While diffusing capacity is an important biomarker of SCD lung pathology and is associated with clinical outcomes, diffusion limitation and its probable predictors have not been well studied in C-SCD. Using two different statistical approaches, we evaluated PFT and laboratory predictors of DLCO and identified models that were able to accurately calculate eDLCO. eDLCO closely approximated measured values and was also significantly associated with SCD clinical outcomes. While both mixed-effects regression and XGBoost identified the same predictors, the machine learning model achieved higher precision as evident by lower MAPE (1.81% for XGBoost vs. 9.1% for the linear mixed model). While XGBoost had better precision powered by its ability to adjust for non-linear variable interactions, the reproducibility of the rank list by the linear mixed model adds value, reliability, and a more intuitive interpretation of the models. For instance, both models found that FVC had superior predictive ability compared to FVC25-75; these findings are similar to what has been previously reported in adults without SCD40. More importantly, we tested the XGBoost algorithm with LOOP and the precision of DLCO prediction was within the accepted range (between 10-20%), which further validates the prediction model31. To the best of our knowledge, no previous study has utilized machine-learning tools to estimate DLCO in C-SCD.
The study has several limitations that should be acknowledged. It was a retrospective, single-center study, and thus we cannot evaluate the effect of center-level practices on our results. Since an external cohort was not available to validate the prediction model, further studies will be needed to validate our findings. We lacked racial and genotypical diversity in the study population, although this is probably fairly representative of the SCD population as a whole.
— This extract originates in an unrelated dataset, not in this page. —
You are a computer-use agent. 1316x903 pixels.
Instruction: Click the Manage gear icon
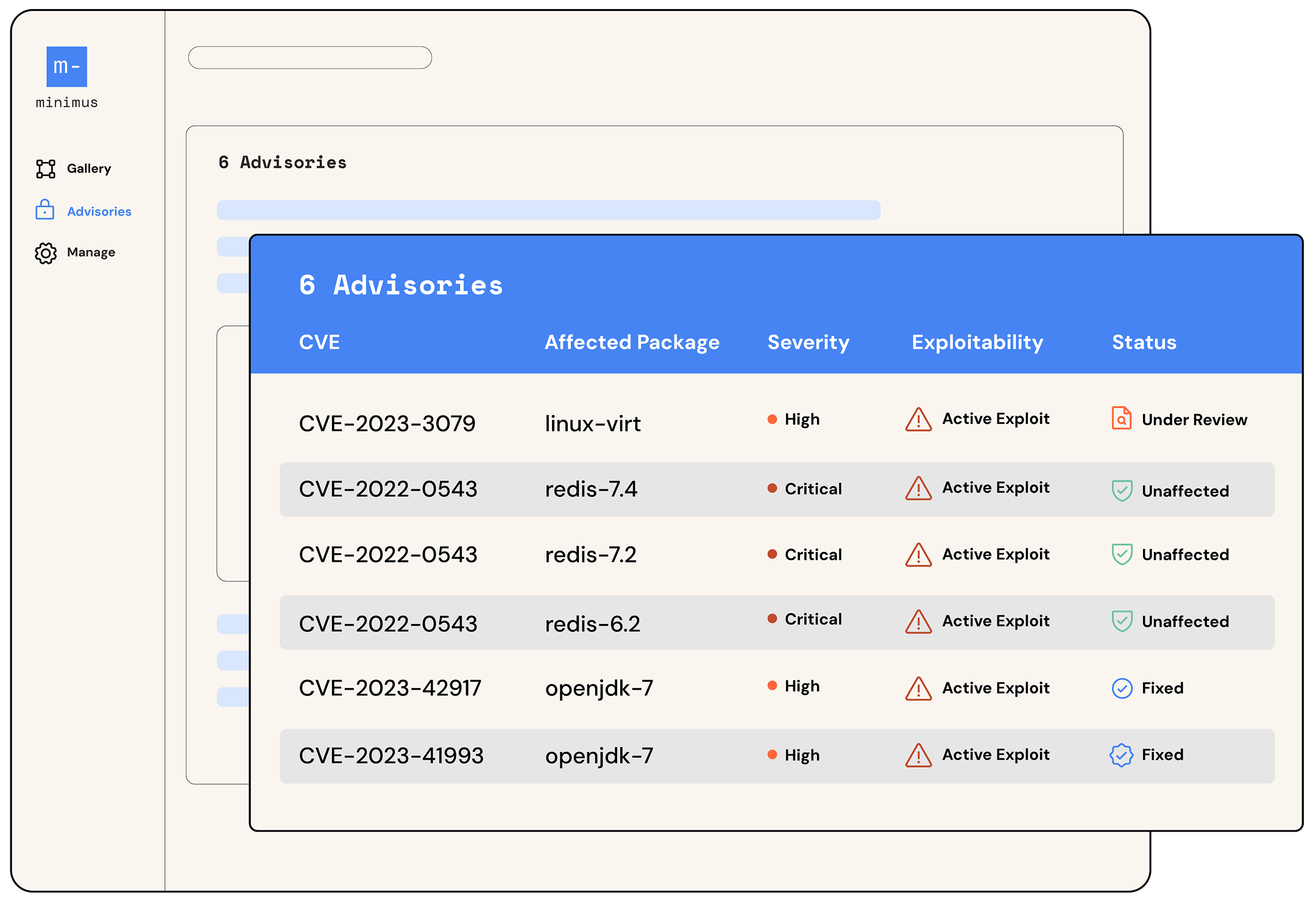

Most of the subjects were in their early teens and had stable lung function, and therefore we cannot extrapolate to younger or older ages; the predictor rank list may have been different if young children or in adults with advanced SCD lung disease. At the same time, our study has several strengths. We had repeated longitudinal data for the cohort, including spirometry, lung volumes, and IOS measurements. We used two different statistical approaches; while one was more accurate than the other in estimating DLCO, both selected the same predictors, which included easy to obtain spirometric and laboratory values. Finally, both measured and estimated DLCO were associated with SCD clinical outcomes.
In conclusion, in a cohort of children with SCD, we report several markers associated with impaired gas exchange, including PFT estimates representing restrictive lung disease (FVC%), obstructive airway disease (FEV25%-75%), and inflammation (blood neutrophil%). DLCO was associated with disease severity indicators of SCD, and we were able to use simple predictors to calculate eDLCO, which was significantly associated with disease outcomes. This underscores the clinical relevance of our prediction models and could help to identify children at risk.